Archive for June, 2015

In our house, between the wife and myself, I am the only one that makes the bed. The wife doesn’t see any point in it, but I do it for two reasons:

  1. I don’t like seeing a messy bed.
  2. It gives me a feeling of accomplishment. If I get nothing else done during the day (which happens sometimes) at least I can say that I made the bed. This is important because it’s an optional activity, and I’ve disciplined myself to doing this optional thing.

It’s not like it’s hard to do, either. Some people will go all out and tuck in the sheets and blankets. I don’t do that, I just straighten out the blankets and pillows because there’s nothing to tuck in (we have a thicker set of blankets that don’t tuck).

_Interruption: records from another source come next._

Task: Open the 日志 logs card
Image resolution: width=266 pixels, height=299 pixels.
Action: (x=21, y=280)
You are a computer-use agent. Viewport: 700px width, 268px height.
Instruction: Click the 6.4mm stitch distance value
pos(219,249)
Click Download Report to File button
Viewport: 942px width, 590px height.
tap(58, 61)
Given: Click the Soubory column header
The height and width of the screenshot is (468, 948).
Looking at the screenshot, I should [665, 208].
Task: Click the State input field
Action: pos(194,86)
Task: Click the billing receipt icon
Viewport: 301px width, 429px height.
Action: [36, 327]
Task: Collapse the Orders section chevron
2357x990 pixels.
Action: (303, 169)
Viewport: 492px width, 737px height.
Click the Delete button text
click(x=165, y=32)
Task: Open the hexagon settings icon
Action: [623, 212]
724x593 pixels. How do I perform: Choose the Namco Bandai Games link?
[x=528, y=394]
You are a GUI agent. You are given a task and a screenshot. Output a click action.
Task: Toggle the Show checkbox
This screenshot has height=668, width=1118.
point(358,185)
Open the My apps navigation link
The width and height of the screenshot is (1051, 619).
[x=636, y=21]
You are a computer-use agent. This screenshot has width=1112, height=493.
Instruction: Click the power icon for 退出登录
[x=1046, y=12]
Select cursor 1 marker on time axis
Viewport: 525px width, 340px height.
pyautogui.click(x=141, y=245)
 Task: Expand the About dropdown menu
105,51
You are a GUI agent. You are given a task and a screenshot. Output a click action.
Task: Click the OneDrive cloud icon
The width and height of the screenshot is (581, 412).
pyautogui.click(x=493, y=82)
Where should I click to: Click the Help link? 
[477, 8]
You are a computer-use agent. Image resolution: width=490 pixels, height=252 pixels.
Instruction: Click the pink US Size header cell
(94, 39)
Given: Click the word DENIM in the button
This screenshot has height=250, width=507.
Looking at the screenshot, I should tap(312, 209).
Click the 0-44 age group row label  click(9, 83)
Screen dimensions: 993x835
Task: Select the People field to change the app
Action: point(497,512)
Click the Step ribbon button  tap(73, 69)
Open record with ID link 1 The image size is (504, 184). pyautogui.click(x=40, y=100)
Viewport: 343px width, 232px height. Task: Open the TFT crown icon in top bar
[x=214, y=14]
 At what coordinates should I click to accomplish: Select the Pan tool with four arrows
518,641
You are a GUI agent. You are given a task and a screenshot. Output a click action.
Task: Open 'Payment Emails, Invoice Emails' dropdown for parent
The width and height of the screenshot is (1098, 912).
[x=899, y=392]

However, there’s one time when the wife will make the bed – when it’s not our bed to be made.

For example:

  • If we are ever in a hotel and room service cleans the room, the wife will make the bed.
  • Or, if we are ever staying over at someone’s house, the wife will make the bed.
  • Or, if someone is ever coming over to stay at our place, the wife will make the bed in the guest room.

That’s not to say that I wouldn’t make the bed up for the first two, it’s just that the wife goes all out to tidy things up for them. And the last one, I would similarly make the bed but the wife goes to a lot of work to ensure it is neat and tucked in.

Shrug. I guess that’s the way it is.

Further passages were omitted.